FB

FB


Ads

Selasa, 09 April 2019

Suling Emas Jilid 093

"Huh! Sudah menjadi kewajiban seorang isteri untuk mengurus rumah tangga, melayani suami dan memelihara anak. Kemana pun si suami pergi, si isteri harus mengikutinya. Sebelum menikah denganmu, Kam Si Ek memang sudah terkenal sebagai seorang patriot, mana ia sudi menuruti kehendakmu meninggalkan tugasnya? Sayang dia menjadi orang Shan-si, kalau dia menjadi penduduk sini dan membantu negara kita, alangkah baiknya. Dan kau meninggalkannya begitu saja? Anak durhaka! Perbuatanmu ini akan mengotori pula namaku sebagai ayahmu. Tahu??"

Lu Sian tidak tahan mendengar maki-makian ayahnya dan ia lari ke kamarnya dengan muka merah, menutup diri dalam kamar tidak mau keluar lagi. Ia memeras otak. Agaknya tinggal di rumah ayahnya pun tidak akan menyenangkan, pikirnya. Pula, setelah ayahnya marah-marah, agaknya tidak mungkin tercapai pengharapannya, yaitu menerima ilmu-ilmu tinggi dari ayahnya.

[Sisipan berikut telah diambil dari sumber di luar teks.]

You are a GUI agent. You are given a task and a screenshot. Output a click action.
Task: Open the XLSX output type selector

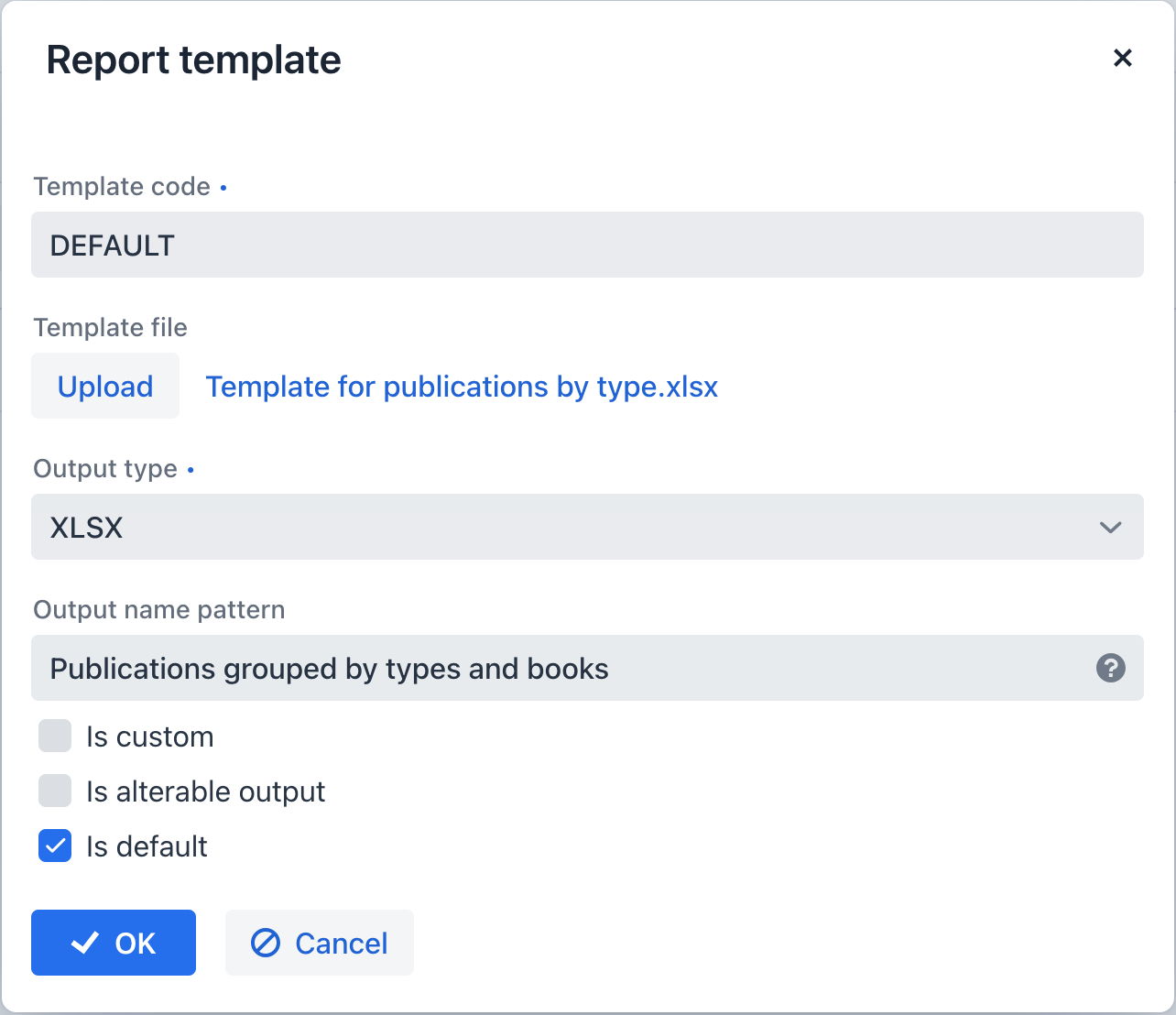click(x=586, y=527)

Oleh karena inilah, maka pada malam hari itu juga, ia menyelinap masuk ke dalam kamar pusaka ayahnya, mengambil tiga kitab rahasia, simpanan ayahnya yang oleh ayahnya disebut Sam-po Cin-keng (Kitab Tiga Pusaka), lalu malam itu juga ia meninggalkan ayahnya!

Tiga buah kitab itu adalah pusaka yang amat dirahasiakan Pat-jiu Sin-ong Liu Gan. Sebuah kitab merupakan pelajaran inti Ilmu Khi-kang Coam-im-I-hun-to (Suara Merampas Semangat Orang) dan kitab ke tiga adalah inti pelajaran Ilmu Silat Beng-kauw-kun (Ilmu Silat Beng-kauw) yang merupakan ciptaan baru dengan maksud untuk dijadikan pegangan bagi para pimpinan Beng-kauw. Ilmu silat ini adalah gabungan daripada semua ilmu silat yang pernah diajarkan ayahnya kepada Lu Sian, yaitu Pat-mo-kun, Sin-coa-kun, dan Toa-hong-kun.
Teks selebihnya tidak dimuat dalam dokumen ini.